Two of Pereira’s friends lately had a messy breakup. She supported one of them after discovering the other turned to ChatGPT, a infamously awful therapy substitute, not their partner, when they needed to talk about their feelings. “It’s like they didn’t want to endure any difficult human feelings,” she said. “They just wanted to deal with something and move on, which is not how things work.”

Suddenly I couldn’t do it by myself. I was too dependent on AI to do the simplest things [at work].

Richard Barnes, a 31-year-old marine biologist and server in Hawaii, has similar views. “I don’t know if I would think differently about someone who uses ChatGPT, but I would be like, ‘come on,’” he said. “You shouldn’t have to depend on it to make a grocery list. Your life is likely not that hard. We can make the list together.”

Well-Known Personalities and Tech Insiders Speaking Out.

When director Guillermo del Toro said he would “prefer death” than use generative AI, it made news. Similarly, SZA’s Instagram stories rant against the tech cautioning about “environmental racism” and expressing fear over users who are “codependent on a machine”. The same goes for when Simu Liu, Alison Roman, Céline Dion, Emily Blunt, and others make statements that are critical of AI in their various industries. I think these quotes spread widely for a reason: people agree with them.

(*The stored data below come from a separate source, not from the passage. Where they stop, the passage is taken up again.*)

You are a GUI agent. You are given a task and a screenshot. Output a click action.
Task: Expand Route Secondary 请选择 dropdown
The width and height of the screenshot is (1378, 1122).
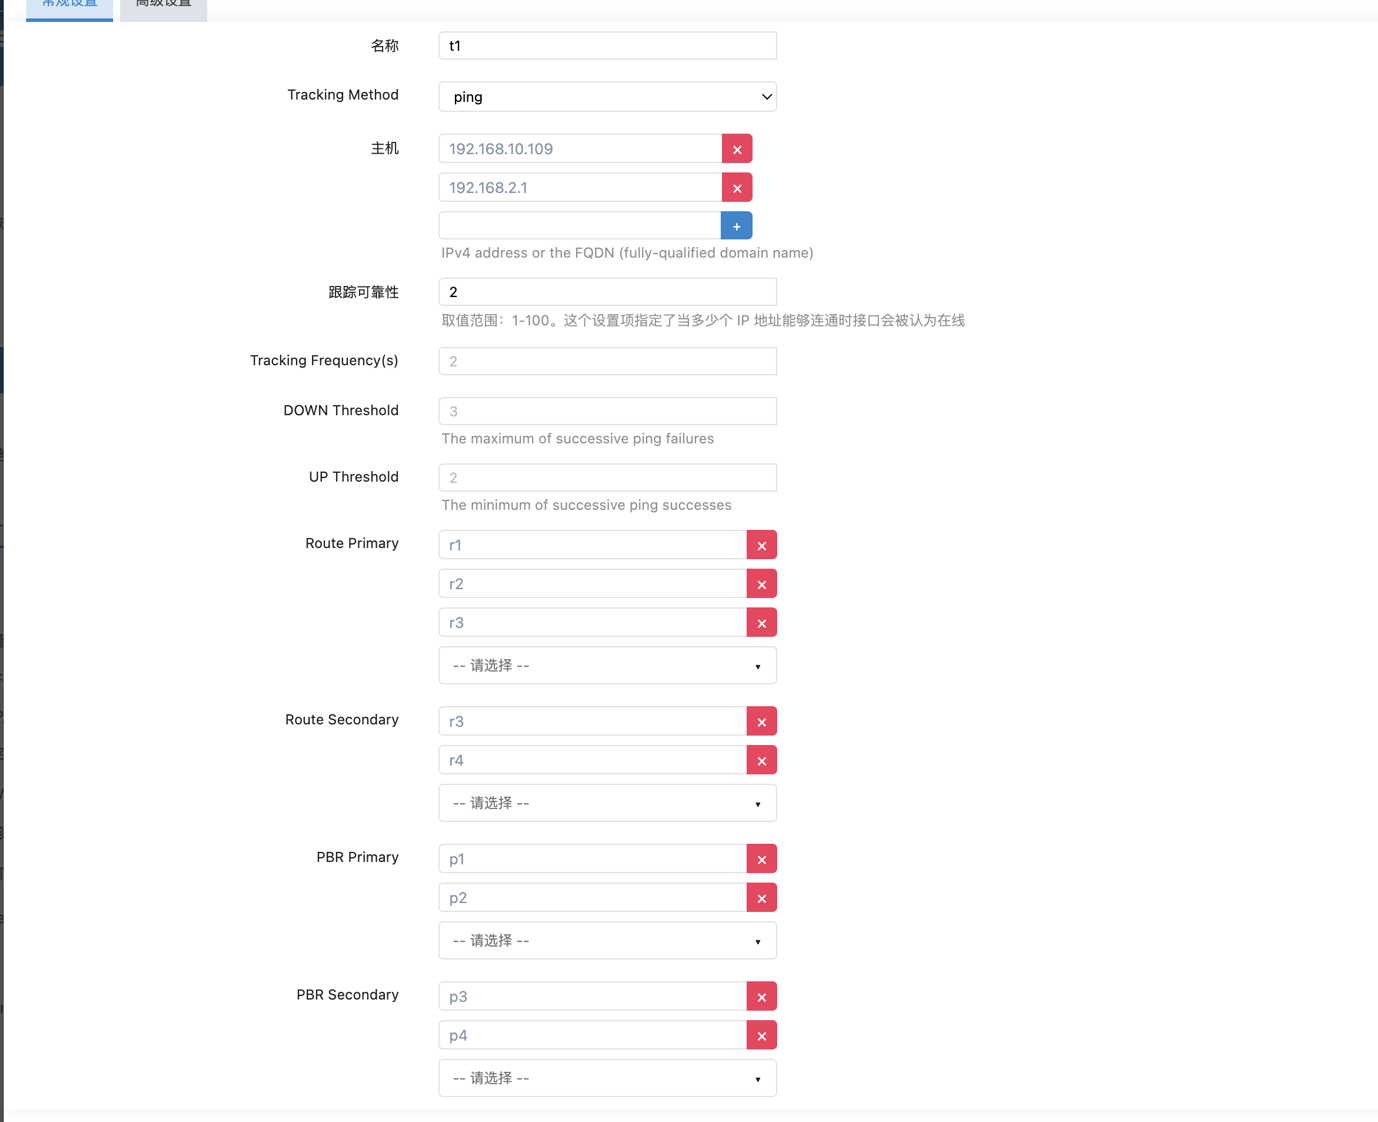(607, 803)
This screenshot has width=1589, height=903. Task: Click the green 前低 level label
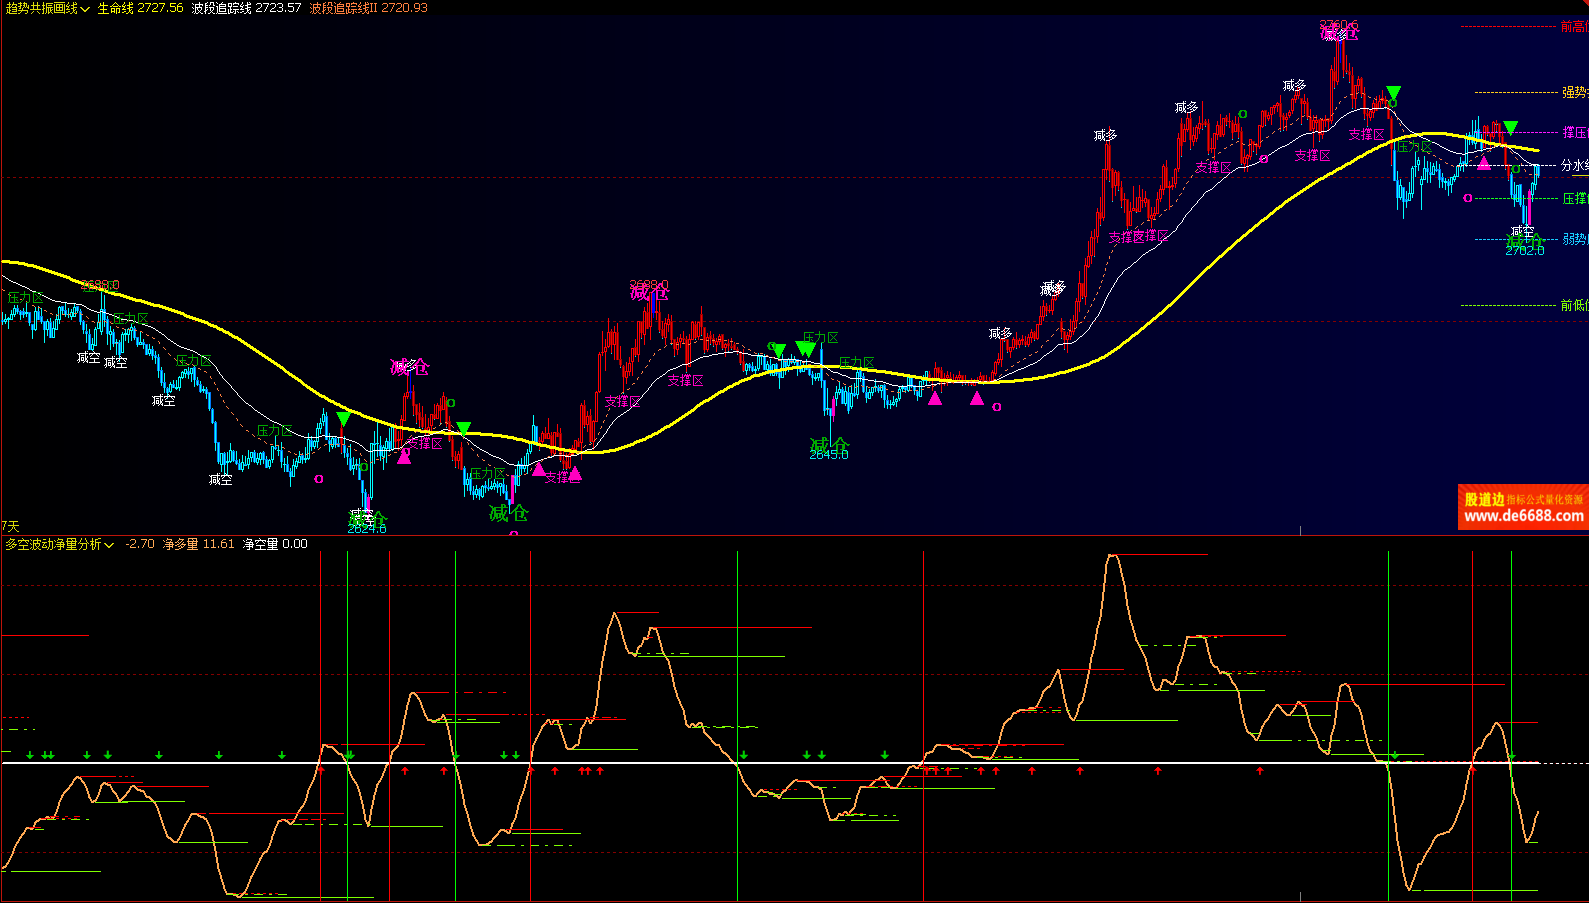point(1573,305)
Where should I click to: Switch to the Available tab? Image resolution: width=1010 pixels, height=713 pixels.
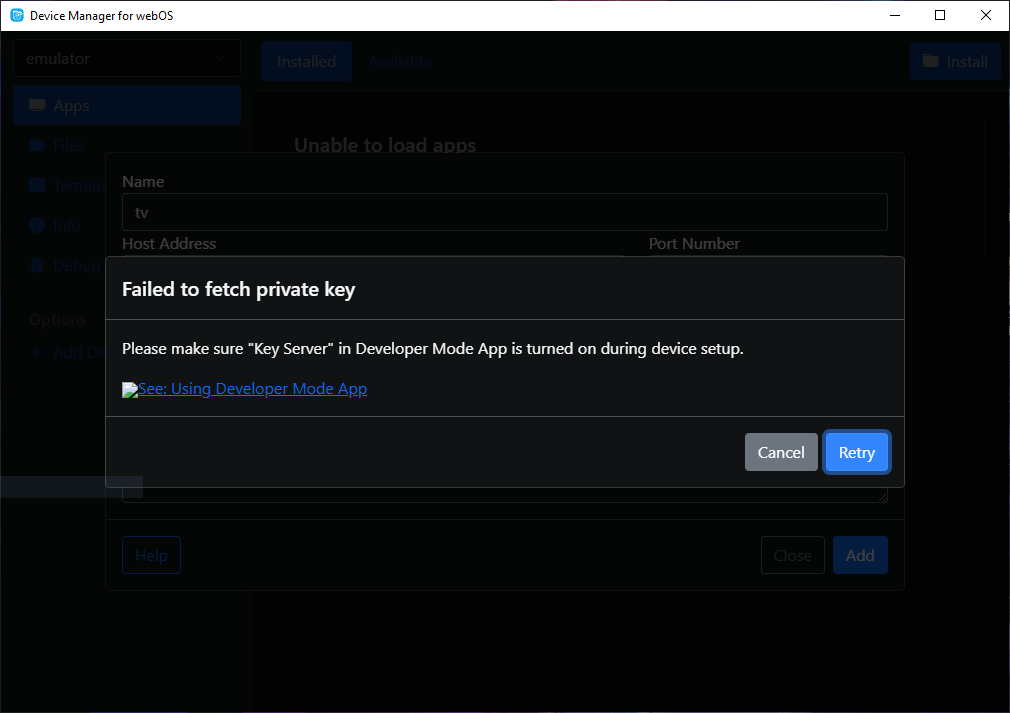click(x=399, y=61)
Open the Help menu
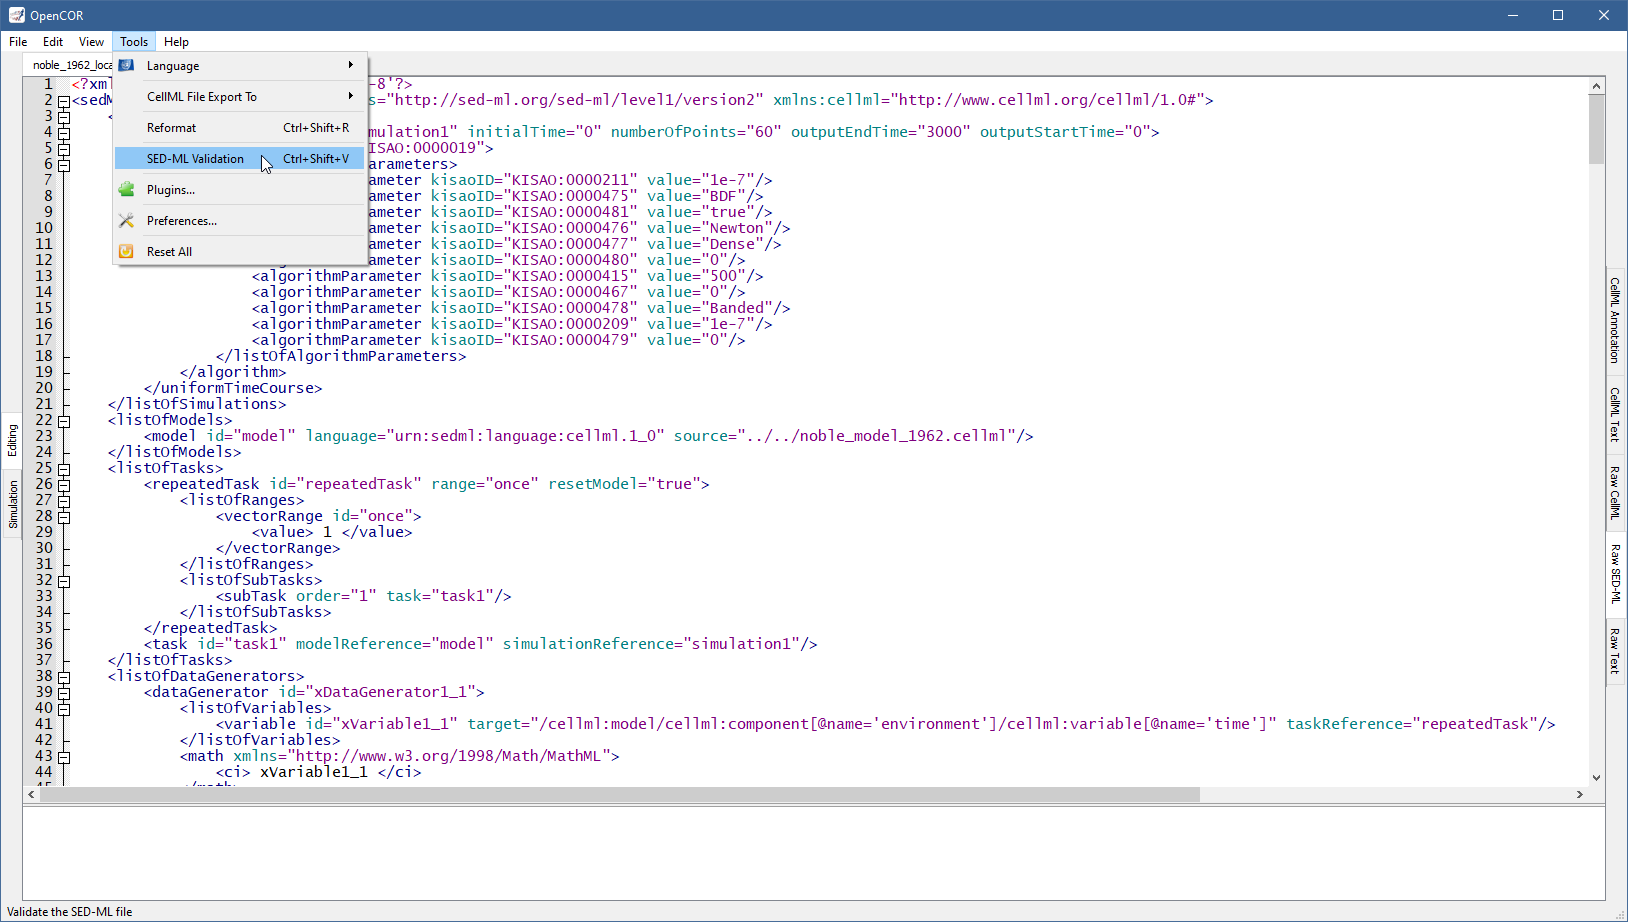1628x922 pixels. [176, 42]
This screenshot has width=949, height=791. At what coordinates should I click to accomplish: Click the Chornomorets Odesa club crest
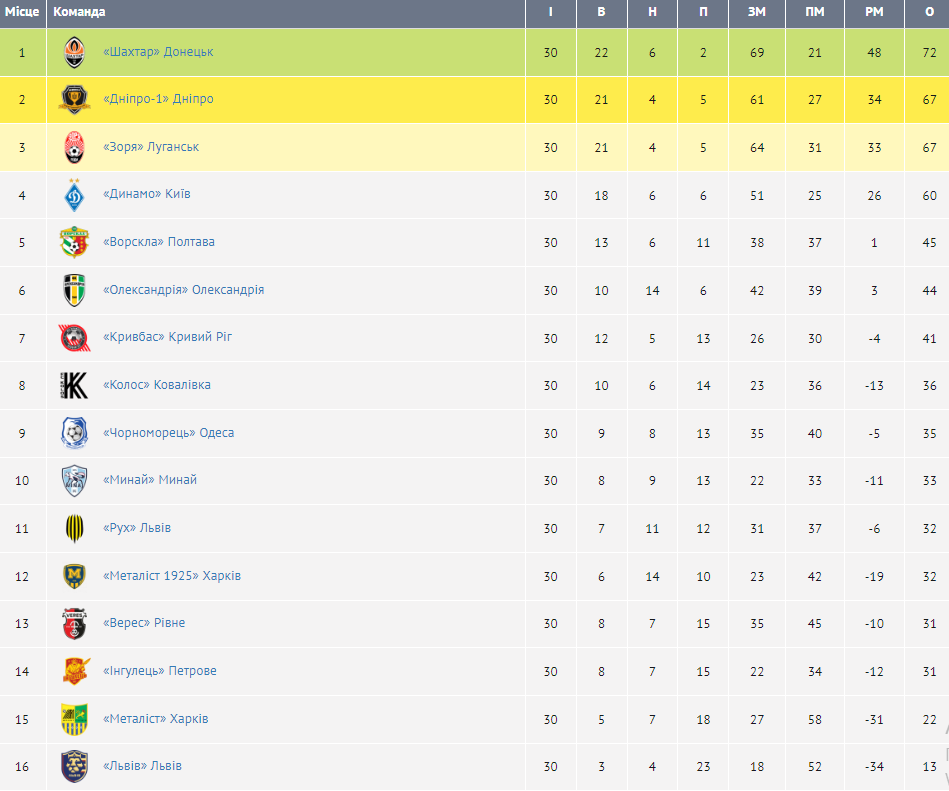click(75, 433)
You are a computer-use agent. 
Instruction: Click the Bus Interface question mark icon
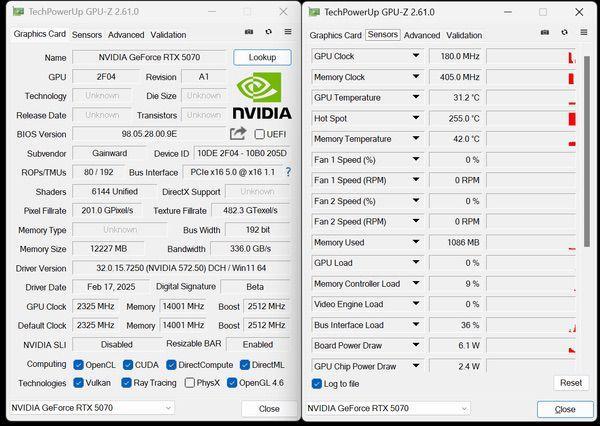click(x=288, y=172)
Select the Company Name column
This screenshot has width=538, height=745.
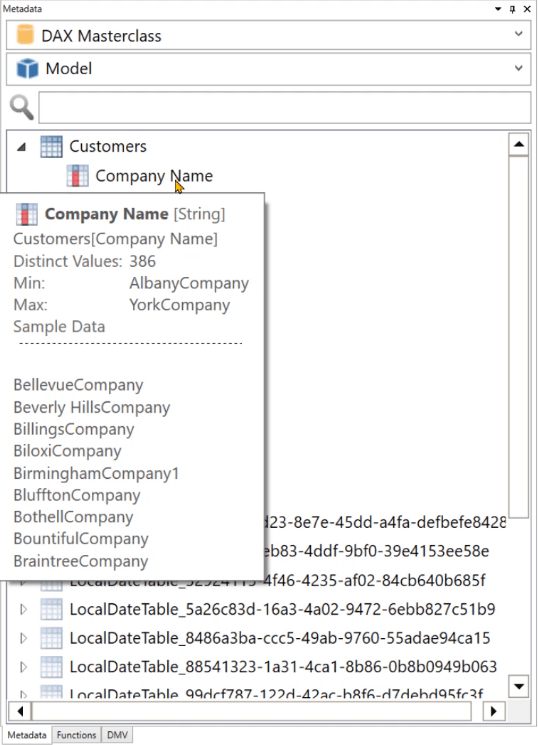(x=154, y=176)
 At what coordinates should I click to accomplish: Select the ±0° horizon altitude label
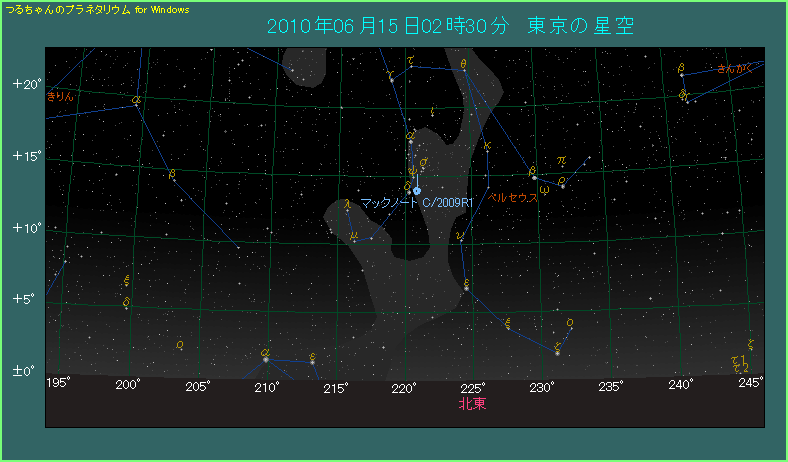(x=24, y=371)
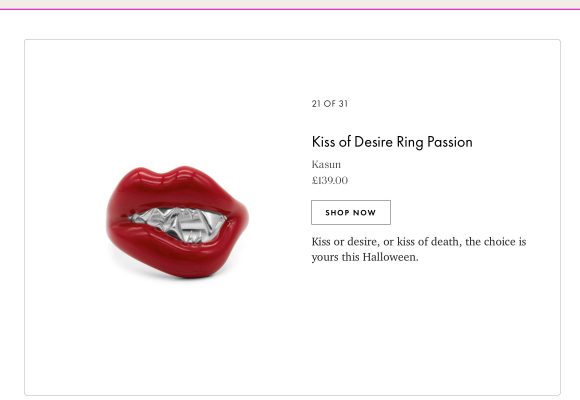Click the £139.00 price text

click(x=330, y=181)
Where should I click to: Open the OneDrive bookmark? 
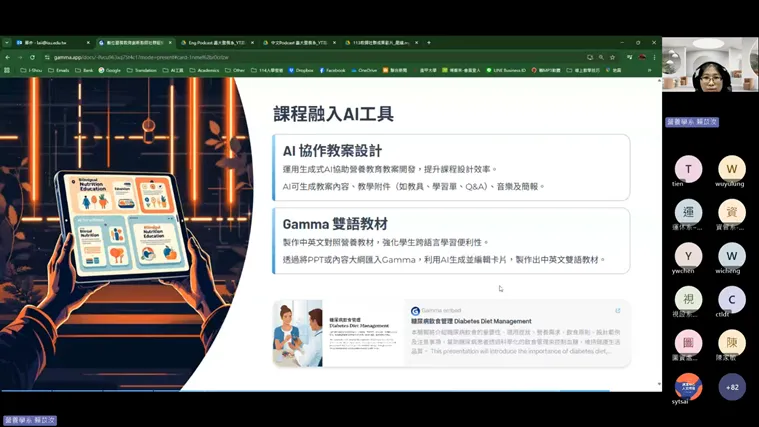[x=364, y=71]
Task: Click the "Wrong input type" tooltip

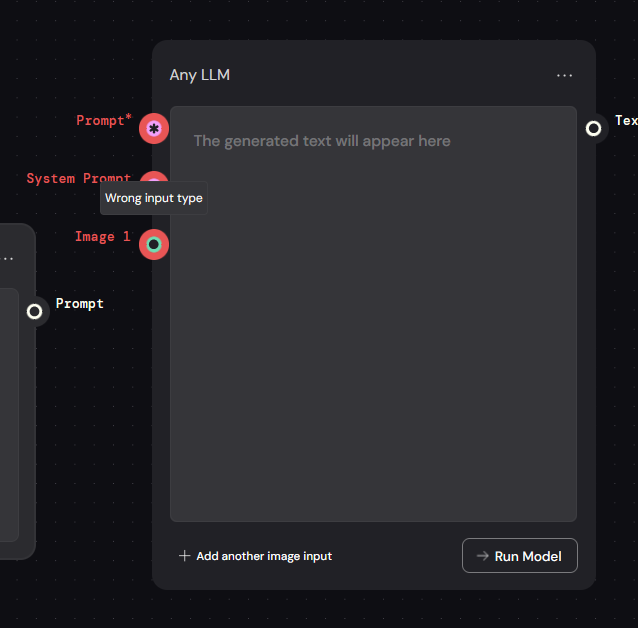Action: [x=154, y=198]
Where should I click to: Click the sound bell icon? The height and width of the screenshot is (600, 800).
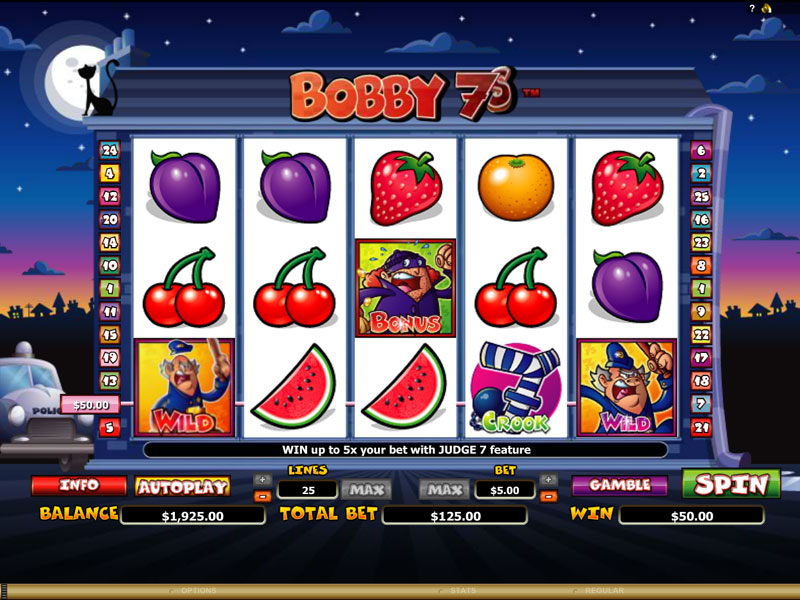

Even, to an degree, the people who run the tech industry. Last month, Pinterest introduced a filter that lets users disable AI content. Meta lets users hide, but not entirely deactivate, comparable content on Instagram. Reports indicated that “cursor resistance” is on the rise, as some Silicon Valley techies refuse to use AI to write their code.

{Luciano Noijeen, a lead software engineer working in Greece and the Netherlands, told me that he eagerly used AI in the past to write or punch up his coding.|According to Luciano Noijeen, a {lead|

Tyler Jarvis
Tyler Jarvis

A seasoned gaming analyst with over a decade of experience in online casino trends and player psychology.